Checklist for Buyback of Shares under Companies Act 2013: A Comprehensive Guide

Checklist for Buyback of Shares
Dashmeet Kaur
| Updated: Apr 17, 2020 | Category: SEBI Advisory

Buyback is a corporate technique wherein a company repurchases its outstanding shares from the existing shareholders to extinguish their numbers in the open market. Companies prefer to buy back shares for a variety of reasons, such as to write off the accumulated loss or inflate the value of remaining shares by reducing the supply. Section 68 of the Companies Act, 2013 prescribes that any listed or unlisted company which is limited by shares or guarantees with share capital can choose to buyback of shares and any other specified securities. This write-up will provide a complete checklist of buyback of shares.

An overview of Share Buyback

Buyback of shares is a method of financial reinforcement.
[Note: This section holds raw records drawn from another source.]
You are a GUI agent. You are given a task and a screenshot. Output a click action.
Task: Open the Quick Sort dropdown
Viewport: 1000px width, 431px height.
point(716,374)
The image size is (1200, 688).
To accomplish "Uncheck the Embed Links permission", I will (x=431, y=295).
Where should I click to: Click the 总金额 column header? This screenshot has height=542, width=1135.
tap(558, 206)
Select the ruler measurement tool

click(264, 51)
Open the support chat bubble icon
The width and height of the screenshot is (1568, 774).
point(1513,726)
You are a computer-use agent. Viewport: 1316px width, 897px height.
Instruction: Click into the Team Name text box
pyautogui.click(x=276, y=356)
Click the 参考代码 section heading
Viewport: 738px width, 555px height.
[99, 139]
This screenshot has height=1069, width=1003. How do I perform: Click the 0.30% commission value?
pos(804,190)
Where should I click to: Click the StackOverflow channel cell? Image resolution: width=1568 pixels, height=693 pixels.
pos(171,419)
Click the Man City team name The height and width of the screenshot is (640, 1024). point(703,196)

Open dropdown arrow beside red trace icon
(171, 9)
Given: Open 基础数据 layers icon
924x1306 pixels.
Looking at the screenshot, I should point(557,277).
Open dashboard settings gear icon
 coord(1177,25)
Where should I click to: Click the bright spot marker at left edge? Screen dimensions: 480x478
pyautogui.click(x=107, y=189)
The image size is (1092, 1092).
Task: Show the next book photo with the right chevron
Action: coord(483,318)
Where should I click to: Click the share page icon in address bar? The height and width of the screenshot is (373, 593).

It enables companies to approach their shareholders for repurchasing the shares and give them funds in return instead of dividends.

 When a company has a substantial amount of cash resources, it may purchase its own shares from the market, especially when the prevailing rates of its shares are much lower than the book value.

Earlier, the Companies Act, 1956, didn’t incorporate share buyback until it got amended in 1999. Besides that, Section 68, 69, and 70 of the Companies Act, 2013, along with the Rule 17 of the Companies (Shares Capital and Debentures) Rules, 2014 monitors the process of buyback of shares.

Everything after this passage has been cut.